Todos los niños estaban encantados de ver a Pippi sentada cerca de ellos, en la rama del abedul. A todos les había dado dulces y juguetes el día que fue de compras. Pippi llevaba consigo al Señor Nelson, naturalmente, y a los niños les divertía mucho ver al mono saltar de rama en rama. A veces saltaba al interior de la clase, y en uno de estos brincos aterrizó en la cabeza de Tommy y empezó a tirarle del pelo. Y la maestra dijo a Pippi que llamase al Señor Nelson, porque Tommy iba a dividir trescientos quince por siete a la vista de todos sus compañeros, y estas cosas no pueden hacerse con un mono en la cabeza. Las lecciones no fueron nada bien aquella mañana. El sol primaveral, el estornino, Pippi y el Señor Nelson eran demasiadas cosas para que los niños no se distrajeran.

—¡No sé lo que os pasa hoy! —exclamó la maestra.

—¿Sabe usted lo que les pasa? —dijo Pippi desde el árbol—. Pues que no está el día para plutificaciones.

—Estamos haciendo divisiones —repuso la profesora.

—En un día tan hermoso no debe poner ninguna clase de «iones» —dijo Pippi—. Bueno, solo diversiones.

La profesora se dio por vencida.

—Bien; dinos tú cómo nos podemos divertir.

—¡Yo qué sé! —exclamó Pippi mientras se colgaba de la rama con las piernas, de modo que sus rojas trenzas casi tocaban el suelo—. Pero conozco un colegio donde no hay más que diversión. «Diversiones todo el día», dice el programa escolar.

—¿Es posible? —preguntó la maestra—. ¿Dónde está ese colegio?

—En Australia —repuso Pippi—, en un pueblecito de aquel país, bajando por el sur.

Volvió a sentarse en la rama y sus ojos centellearon.

—¿Y cómo se divierten? —inquirió la maestra.

—De mil maneras —respondió Pippi—. Generalmente, empiezan a saltar por la ventana uno tras otro, y cuando ya están fuera, vuelven a entrar, lanzando gritos tremendos. Entonces se ponen a saltar por los asientos, como verdaderas furias.

—¿Y qué dice la profesora? —preguntó la maestra.

—¿La profesora? ¿Qué va a decir, si es la primera en saltar? Por cierto, que les gana a todos en rapidez… Luego los niños entablan un combate que dura una media hora, y la profesora lo presencia y los alienta. Cuando llueve, todos los alumnos se quitan la ropa y saltan y bailan bajo la lluvia. La maestra toca una marcha en el órgano, y ellos danzan al compás de la música. Algunos se ponen debajo del desagüe de la lluvia, y así pueden tomar una verdadera ducha.

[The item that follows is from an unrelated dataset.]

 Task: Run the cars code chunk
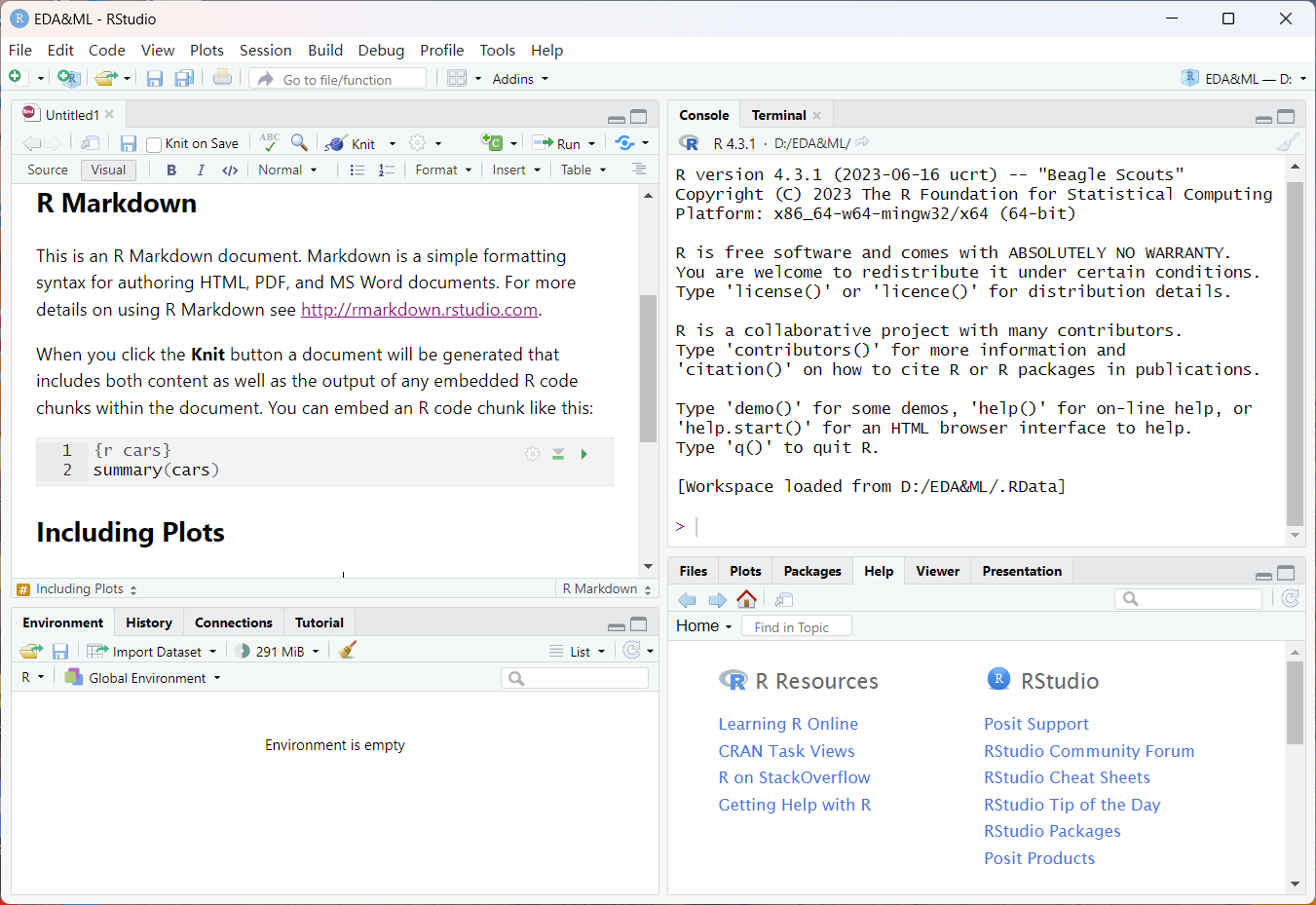[584, 454]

—¿Eso hacen? —preguntó la maestra.

—Sí —contestó Pippi—. Y es un colegio muy bueno, uno de los mejores de Australia. Pero está muy lejos; allá en el sur.

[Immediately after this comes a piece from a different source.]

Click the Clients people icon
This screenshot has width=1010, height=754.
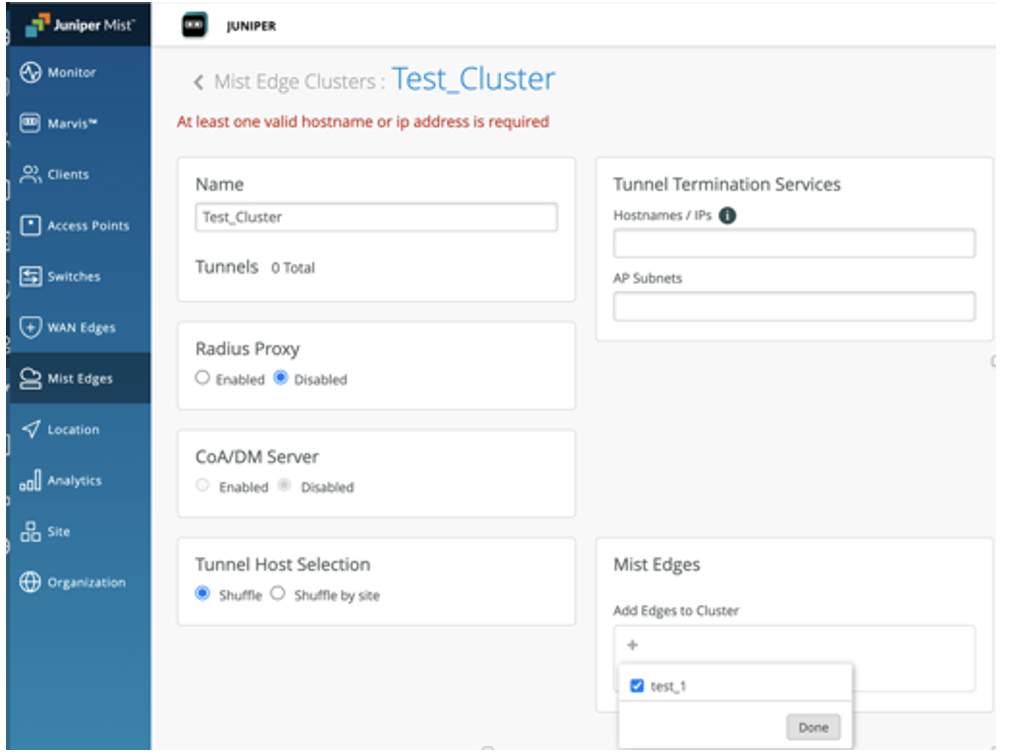30,175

—Ya lo sé —dijo la maestra—. Pero esas diversiones no se han hecho para este colegio.

—Pues eso no está bien —repuso Pippi—. Si al menos dejara usted saltar por los asientos, me atrevería a entrar un rato.

—Para dar saltos tendrás que esperar a que vayamos de merienda —dijo la profesora.

—¡Oh! ¿De verdad podré ir a la merienda? —exclamó Pippi. Y se puso tan contenta que dio un salto mortal desde el árbol hasta el suelo—. Escribiré a Australia y lo contaré. Y les diré que no queremos para nada sus diversiones, porque una merienda campestre es lo más divertido del mundo.